アメリカでも、来月4日には大統領選の投票が行われる。今は選挙戦たけなわで、カマラ・ハリス候補とドナルド・トランプ候補が凌ぎを削っている。アメリカの大統領が誰になるかで世界は大きな影響を受けるから、私も大いに注目している。というか、トランプにはもう2度と大統領になってほしくない。あの人が2016年にアメリカ大統領になったことで失われたものは大きい。何よりもモラルである。大統領が終日Twitterで発信し、人の悪口は言い放題だし、自分の自慢もし放題だ。その場の思いつきでの発言が世界に大きな影響を与える。今までの常識では、大統領には冷静沈着な指導力が求められていた。アメリカ大統領は、一人で議会と同等の力を持つ。大いなる権力者ゆえに、人格も重視されていたものだ。ところが、トランプが大統領になってから、その道徳的な権威が揺らいでしまった。今までの大統領だって裏ではどうだったかはわからないが、表向きは取り繕っていたものだ。いくら何でもここまで幼児的な性格を持つ人物はいなかっただろう。問題は、ここである。カマラ・ハリスがバイデンの代わりに大統領候補になってから、アメリカのニュースを見たり、両陣営の動きを見たりもしているが、際立って目に付くのは、トランプという人物の幼児性だ。民主党の党大会で、ビル・クリントンがいみじくも指摘したように、彼は「ミー、ミー、ミー」なのである。たとえば、両者の討論会のあとハリス支持を表明したテイラー・スウィフトに対しての態度もそう。それまではご機嫌伺いで好意的だったのが、一転して「I hate her」と公に発言する始末。全てが自分中心なのだ。これが、大統領として全国民を率いていこうとする者の態度かと唖然とさせられる。自分を支持しなかったからと言って、特定の個人に対してここまで言うとは、それだけでも国民を統べる大統領になる資格が疑われる。2016年の選挙ではまだまだこの人物の本性は明らかになっていなかった。だから、一部には期待値もあったわけだ。実業家出身だからプラグマティズムで現実的に政治をしていくだろうとか云々。あの当時、お付き合いのあった日本人の一人に、いわゆる"スピリチュアル系"にのめり込んでおられた方がいた。その界隈では、トランプは何でもディープステートから世界を解放する人物と期待されていたようで、その方から様々な話を聞いたので、一部にはどういう理由で彼が支持されたのかもわかる。ずいぶん奇想天外な話だったが、人は何かに取り憑かれると信憑性を検証しようとも思わなくなるものだ。物語を作り上げて、それを信じてしまう。それは非常に危うく怖いことである。そこから憎悪も生まれてくるのだ。今回の米大統領選挙を見ていると、今問われるべきは個々の政策ではなく、人物とその品位なのだと思う。
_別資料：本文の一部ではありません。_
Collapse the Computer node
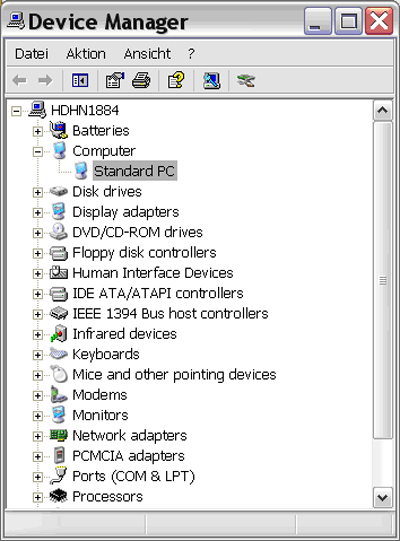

いずれにせよ、今の政治の問題は、人類が共生していくための理想の欠如だと思う。理想を語る人をバカにする人間もいるが、理想なくしてより良いものの実現はない。人間の本質を知りながらも理想を語る人は、必ずしもその実現を信じてはいないかもしれない。しかし、高い目標があるからこそ、それを実現するための柔軟で現実的な政策が出てくるのではないか。現実主義という名を借りた、その場凌ぎだけの政治には、人類生き残りの未来はない。